By Richard Thomas
Knowing that Rabbit Hole is building it’s distillery in Louisville right now, and also knowing that it’s Rye whiskey has a (deceptively) familiar mash bill of 95% rye, 5% malted barley, one might conclude that the distillery’s whiskeys were all sourced from the always familiar MGP in Indiana. Not so. It is all sourced, but made under contract and sourced through New Riff Distilling in Northern Kentucky.
New Riff and Rabbit Hole share the same consulting Master Distiller, Larry Ebersold, who was Greg Metze’s predecessor as steward at MGP. Hence the emergence of another 95% rye! In this instance, we have a Bourbon that is two-plus years old, bottled at 95 proof, and made from an interesting four grain mash bill using 70% corn, 10% malted wheat, 10% malted barley and 10% malted honey barley. I suppose you could call that a double-malted barley bourbon as opposed to a four grain, but certainly the malted wheat and malted honey barley are not everyday choices.

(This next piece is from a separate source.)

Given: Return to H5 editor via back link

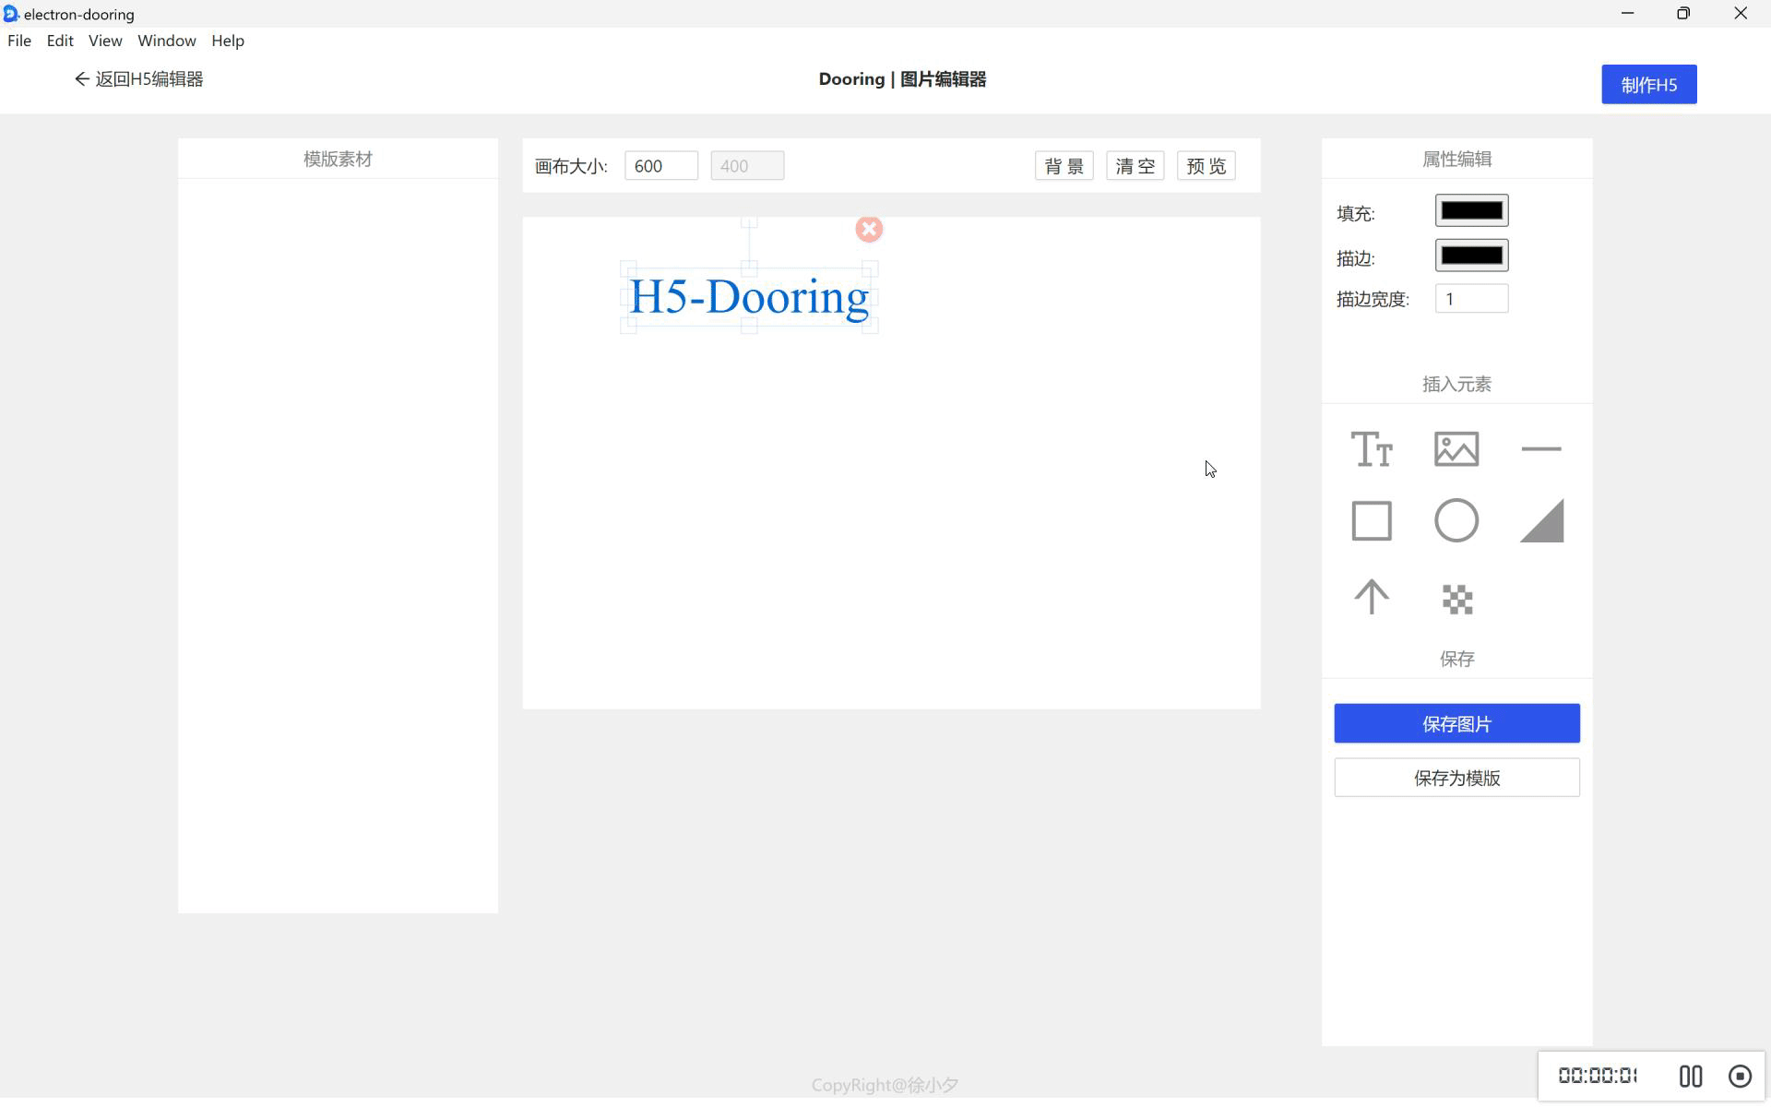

This double-malted barley/four grain bourbon has a clear, middling amber coloring in the glass, and absolutely runs with its legs after a swish.
The nose is very grain-forward, and in that decidedly toasty way that having 30% malted grains in the mash bill tends to produce. This is so much the case that I picked up a note of dry grass on top of the toasted graininess. A current of vanilla runs underneath all that farmer’s field scent.
The flavor is inside the profile of a spicy, peppery Bourbon, which is very odd considering that there is no rye and the whiskey itself is only about two years old or so. Sweet corn meets with some vanilla and a note of dry grass, burnt a little by the sun, but right through the middle is a strong, spicy current. That fades rapidly, however, leaving the grassiness on the finish and some warmth to wind it all down.